▶ TEXT PASSAGE
'''
On January 17, 2017, the Agency filed a two-count petition alleging seven-year-
old C.M. had suffered, or was at substantial risk of suffering, serious physical harm or
illness as a result of physical abuse by his stepfather K.K., domestic violence between
E.S. and K.K., and E.S.'s failure or inability to adequately protect C.M. (§ 300,
subd. (b).)
In an interview with a social worker, when asked about the white spots that were
all over his pants and shirt, C.M. said K.K. sprayed bleach on him. C.M. mimed the use
of a spray bottle. He said the bleach "touched my eyes and it started to burn." K.K. also
poured bleach on a pile of C.M.'s and E.S.'s clothes. C.M. did not see his stepfather hit
his mother but heard him yelling at her. C.M. said he felt safe in the home "but only with
my mom." His stepfather would "get in my mom's face and yell at her and me." When
C.M. heard fighting sounds that scared him, he would stay in his room. He was scared
when he saw bruises on his mother's arms.
'''
▶ DATA PROVIDED
'''
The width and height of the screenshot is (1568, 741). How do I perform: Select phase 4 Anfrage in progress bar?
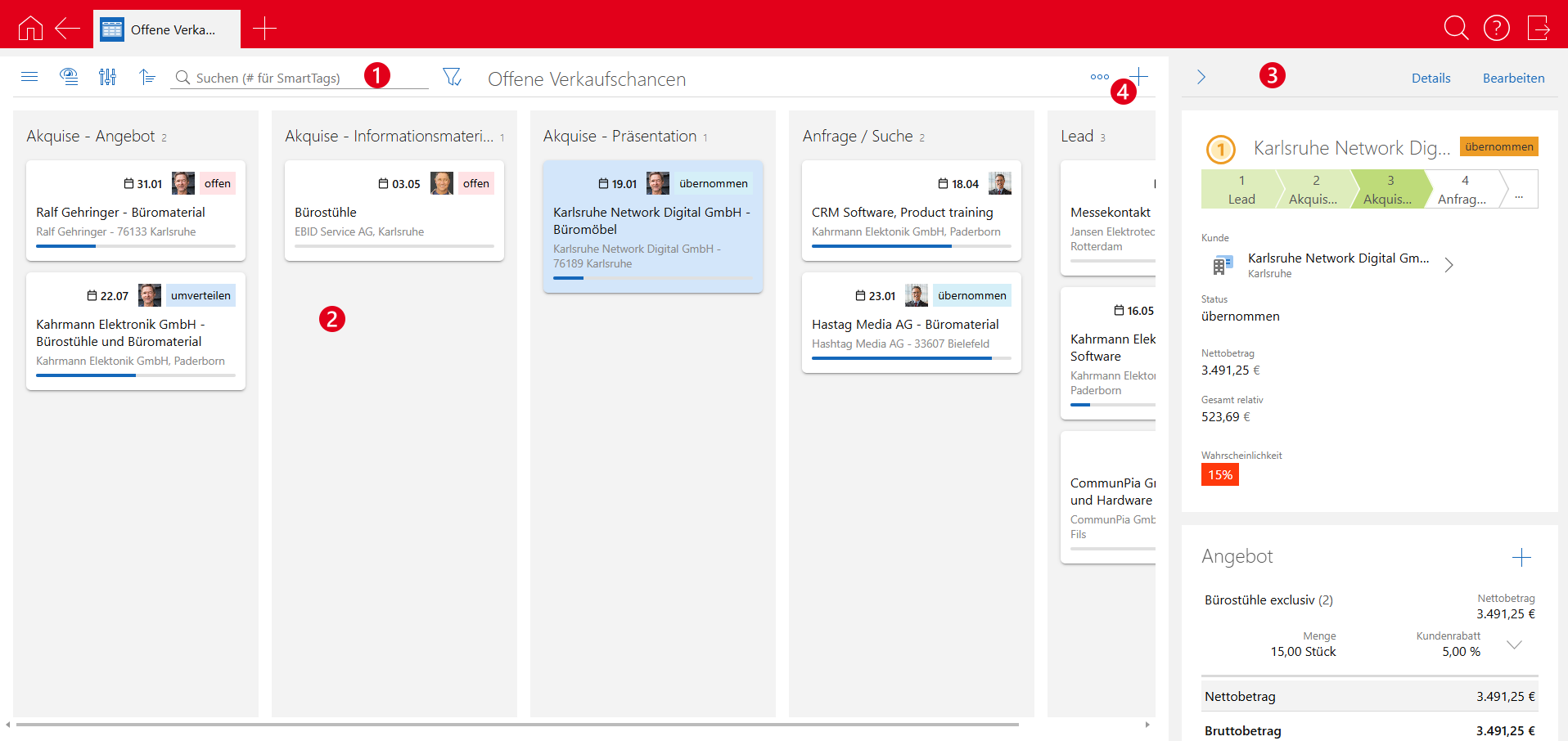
'''
▶ WHAT IS REQUIRED
In the court passage, on what date did the Agency file its petition?

▶ RESULT
January 17, 2017.